Monday, March 30, 2015
Most adults today have mobile phones: 87 percent of those surveyed by the Fed said they had mobile phones; 71 percent of those devices are smart phones, up from 61 percent a year earlier.
By far the most common mobile banking activities performed by adult consumers were checking balances and transactions (94 percent of mobile phone users, as of December 2014), transferring money between accounts (61 percent), receiving bank alerts (57 percent), remote check deposits (51 percent) and initiating electronic bill payments (48 percent). Twenty-eight percent of surveyed mobile phone users had used their mobiles to make payments last year, up from 24 percent in 2013.
Consumers and Mobile Financial Services 2015 is the fourth annual survey report issued by the Fed that examines how consumers use mobile devices to access accounts at federally insured banks and credit unions. The 78-page report contains a wealth of information about who is and is not using mobile devices for banking and payments, adoption rates and methods of access.
For example, the data shows that younger consumers are more likely to make mobile payments. So, too, are minority populations. Yet the report noted "no clear relationship between mobile payment usage and income or education level among those who own a mobile phone."
The top two activities for mobile payments are bill payments and in-app purchases; at 24 percent POS payments ranked third. Despite its current standing, the Fed said mobile POS "is becoming less rare an occurrence."
Scanning quick response codes displayed on their mobiles is the method most consumers use for making mobile POS payments, with 31 percent of the user base. "While this remains the most common POS mobile payment, it is a decrease from 39 percent a year ago," the Fed wrote. Fourteen percent said they made payments by tapping or waving their mobiles near a POS device, while 22 percent used methods other than scanning, tapping or waving their phones.
One of the biggest drawbacks to consumer adoption of mobile banking and payments is concern about the technology's security.
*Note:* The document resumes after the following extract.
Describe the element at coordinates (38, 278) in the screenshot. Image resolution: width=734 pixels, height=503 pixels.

For example, when mobile phone users were asked how safe they believed personal financial information is when they use their mobiles to make purchases at stores, 28 percent said "somewhat unsafe" and 21 percent said "very unsafe."
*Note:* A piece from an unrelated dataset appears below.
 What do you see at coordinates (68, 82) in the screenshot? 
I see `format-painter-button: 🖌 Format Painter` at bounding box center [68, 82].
Mobile payments are most commonly funded using debit cards (55 percent). Credit cards are used by 51 percent; 15 percent use a nonbank account, such as PayPal, the Fed found. Only 8 percent of mobile payment users reported using prepaid cards, and just 4 percent had payments posted to their mobile phone accounts.
The Fed's data also points to significant opportunities for banks to reach underserved markets with mobile banking and payment services. According to the report, 13 percent of U.S. adults are unbanked; 14 percent are underbanked. Seventy-seven percent of the unbanked have access to mobile phones, 65 percent of which are smartphones. Among the underbanked 90 percent have access to mobile phones, and 73 percent of those are smartphones. What's more, 48 percent of the underbanked surveyed had used mobile banking during 2014, the Fed reported.